Mihailo Stevanović

Personal information
- Date of birth: 4 January 2002 (age 24)
- Place of birth: Liestal, Switzerland
- Height: 1.85 m (6 ft 1 in)
- Position: Midfielder

Team information
- Current team: St. Gallen
- Number: 64

Youth career
- 2009–2020: Basel

Senior career*
- Years: Team / Apps / (Gls)
- 2020–2022: Basel U21 / 37 / (13)
- 2020–2022: Basel / 1 / (0)
- 2022–2023: Luzern U21 / 27 / (15)
- 2023: Luzern / 1 / (0)
- 2023–: St. Gallen / 77 / (6)

International career^{‡}
- 2017–2018: Switzerland U16 / 6 / (1)
- 2017–2019: Switzerland U17 / 5 / (0)
- 2019: Switzerland U18 / 2 / (0)
- 2023–: Serbia U21 / 4 / (0)

= Mihailo Stevanović (footballer) =

Serbian footballer (born 2002)

Mihailo Stevanović (Михаило Стевановић; born 4 January 2002) is a professional footballer who plays as a midfielder for St. Gallen. Born in Switzerland, he is a youth international for Serbia.

==Club career==
On 17 January 2020, Stevanović signed a professional contract with FC Basel until 2022. He made his professional debut with FC Basel in a 0–0 Swiss Super League tie with FC Luzern on 3 August 2020.

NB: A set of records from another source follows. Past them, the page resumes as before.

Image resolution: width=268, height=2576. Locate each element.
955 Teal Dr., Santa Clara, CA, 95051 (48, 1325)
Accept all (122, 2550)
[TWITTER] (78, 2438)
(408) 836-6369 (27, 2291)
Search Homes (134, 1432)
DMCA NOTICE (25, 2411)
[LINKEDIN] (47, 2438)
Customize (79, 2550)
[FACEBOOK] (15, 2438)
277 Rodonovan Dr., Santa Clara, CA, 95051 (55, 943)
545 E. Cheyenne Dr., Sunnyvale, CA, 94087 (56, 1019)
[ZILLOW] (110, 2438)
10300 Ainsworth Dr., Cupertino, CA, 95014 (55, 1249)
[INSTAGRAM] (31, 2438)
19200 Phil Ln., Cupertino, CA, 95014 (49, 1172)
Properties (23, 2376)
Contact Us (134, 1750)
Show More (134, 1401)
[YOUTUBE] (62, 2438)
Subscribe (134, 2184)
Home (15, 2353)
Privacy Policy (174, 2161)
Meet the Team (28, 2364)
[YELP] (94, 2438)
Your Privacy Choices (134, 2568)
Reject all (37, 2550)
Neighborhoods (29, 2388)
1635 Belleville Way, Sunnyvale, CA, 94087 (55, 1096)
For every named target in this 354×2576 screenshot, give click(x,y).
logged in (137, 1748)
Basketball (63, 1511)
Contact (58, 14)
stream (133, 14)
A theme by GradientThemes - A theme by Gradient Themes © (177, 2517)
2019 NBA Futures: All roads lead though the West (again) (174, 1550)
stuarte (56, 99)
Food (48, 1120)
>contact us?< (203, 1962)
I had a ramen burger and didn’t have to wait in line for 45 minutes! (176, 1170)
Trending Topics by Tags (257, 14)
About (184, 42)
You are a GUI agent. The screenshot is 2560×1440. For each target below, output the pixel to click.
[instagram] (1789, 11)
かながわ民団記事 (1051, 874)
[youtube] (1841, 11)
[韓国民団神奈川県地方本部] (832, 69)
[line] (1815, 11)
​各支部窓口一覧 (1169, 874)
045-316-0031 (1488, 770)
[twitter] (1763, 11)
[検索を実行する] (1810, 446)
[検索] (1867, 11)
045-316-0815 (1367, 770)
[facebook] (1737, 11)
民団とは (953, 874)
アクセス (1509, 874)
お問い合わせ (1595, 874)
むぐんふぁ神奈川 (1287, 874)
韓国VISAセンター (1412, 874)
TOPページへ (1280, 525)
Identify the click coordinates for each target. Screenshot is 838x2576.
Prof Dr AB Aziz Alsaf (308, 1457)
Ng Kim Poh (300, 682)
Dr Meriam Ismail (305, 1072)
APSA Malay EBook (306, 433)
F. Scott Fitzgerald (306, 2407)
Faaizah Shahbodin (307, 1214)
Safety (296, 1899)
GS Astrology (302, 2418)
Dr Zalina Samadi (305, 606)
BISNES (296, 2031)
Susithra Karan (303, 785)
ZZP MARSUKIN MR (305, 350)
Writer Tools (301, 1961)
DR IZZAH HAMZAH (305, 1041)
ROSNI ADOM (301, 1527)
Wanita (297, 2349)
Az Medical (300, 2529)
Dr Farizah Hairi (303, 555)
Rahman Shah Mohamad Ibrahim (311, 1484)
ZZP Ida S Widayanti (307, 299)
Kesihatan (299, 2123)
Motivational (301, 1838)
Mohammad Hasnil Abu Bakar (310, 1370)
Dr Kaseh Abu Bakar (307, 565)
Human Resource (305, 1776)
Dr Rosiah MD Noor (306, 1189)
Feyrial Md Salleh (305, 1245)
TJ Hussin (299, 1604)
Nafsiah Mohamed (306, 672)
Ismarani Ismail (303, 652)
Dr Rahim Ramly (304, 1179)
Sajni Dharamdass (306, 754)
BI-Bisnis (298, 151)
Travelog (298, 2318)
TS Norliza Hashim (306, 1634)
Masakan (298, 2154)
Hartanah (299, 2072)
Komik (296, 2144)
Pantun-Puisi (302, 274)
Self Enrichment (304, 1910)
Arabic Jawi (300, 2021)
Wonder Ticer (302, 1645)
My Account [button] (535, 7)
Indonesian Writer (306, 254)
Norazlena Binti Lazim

On 19 June 2023, Stevanović signed a two-year contract with St. Gallen.

==International career==
Born in Switzerland, Stevanović was born to a Serbian father and Slovak mother. He is a former youth international for Switzerland. In October 2023, he opted to play for the Serbia U21s.